Tesla’s (TSLA, Financial) share price may have skyrocketed to all-time heights and its market capitalization may be approaching $300 billion, but Greenlight Capital founder David Einhorn (Trades, Portfolio) isn’t ready to throw in the towel on his short position yet.
Einhorn has been a vocal critic both of Tesla and of its CEO Elon Musk, saying in the past that there are unresolved issues surrounding the way that Tesla books its accounts receivable. In Greenlight’s latest letter to investors, Einhorn explained his continued bearishness on the electric vehicle manufacturer.
Changing accounting practices
One of Einhorn’s main arguments against Tesla as a stock concerns product quality. For a company that positions itself as a luxury brand, it has an unusual number of consumer complaints lodged against it. Chief amongst these is the ongoing investigation by the National Highway Traffic Safety Administration (NHTSA) into the tendency of Tesla vehicles to suddenly accelerate while the driver is attempting to break. The more technologically sophisticated a product becomes, the more unforeseen interactions there are between its constituent parts. Einhorn does not believe that the market is adequately pricing in these quality issues.

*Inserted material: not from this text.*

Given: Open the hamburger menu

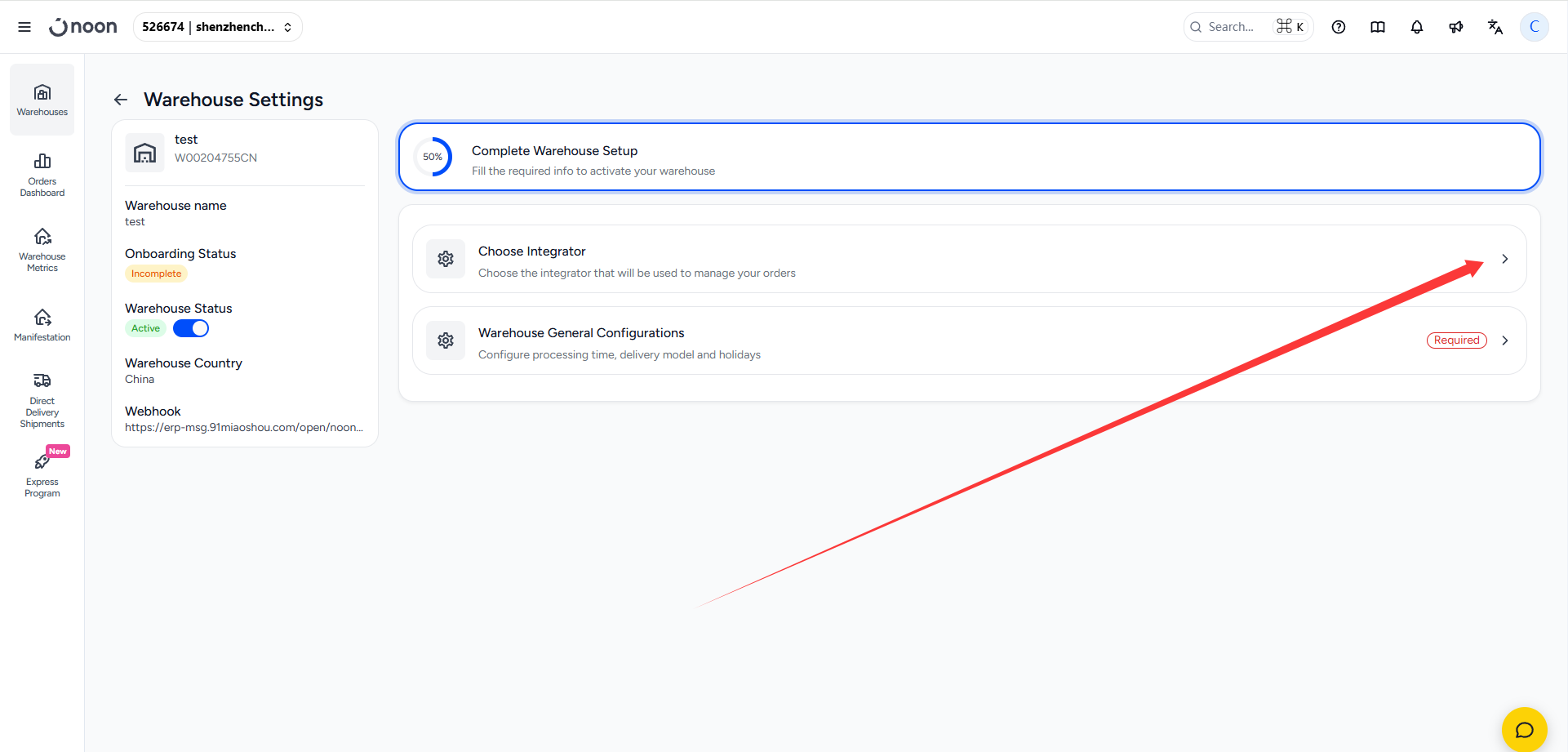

In addition to this, Greenlight Capital has more questions regarding Tesla’s accounting. Tesla has managed to post four consecutive quarters of profits, making it technically eligible for inclusion in the S&P 500. Einhorn believes that this has been achieved by gaming the rules of accounting (a well-supported and well-documented assumption - it's all in the regulatory filings, for those who look closely). Tesla’s second quarter profit was achieved only due to sales of regulatory carbon credits granted to it by the government. In the past, revenue from credit sales were recognized in the same quarter that they were sold. However, in the first quarter of 2020, Tesla discontinued this practice:
“In both the March and June quarters, TSLA sharply increased its recognition of regulatory credits. The company reported regulatory credit sales of $782 million in the first half of 2020, compared to $594 million in all of 2019. Historically, TSLA received cash for regulatory credit sales, but this year they have piled up in accounts receivable.”
The letter went on to point out that in the past, Tesla’s main credit buyer was Fiat Chrysler (FCA, Financial), whose recognition of expenses is at odds with Tesla’s over the last two quarters. Fiat Chrysler recognised around $370 million in credit sales in the first half of 2020 - less than half of Tesla’s. Notably, in the past, the two totals have been closely matched.
These strong arguments show that Greenlight has no intention of laying off their short position - and it’s not difficult to see why. Even if Tesla can answer Einhorn’s accounting queries satisfactorily, there still remains the undeniable fact that the electric automaker is trading at extremely expensive levels. Its market cap is larger than that of Ford (F, Financial), BMW (BMW, Financial) and Fiat Chrysler combined, despite selling far fewer cars than any one of them - not a recipe for a good value play.
Disclosure: The author owns no stocks mentioned.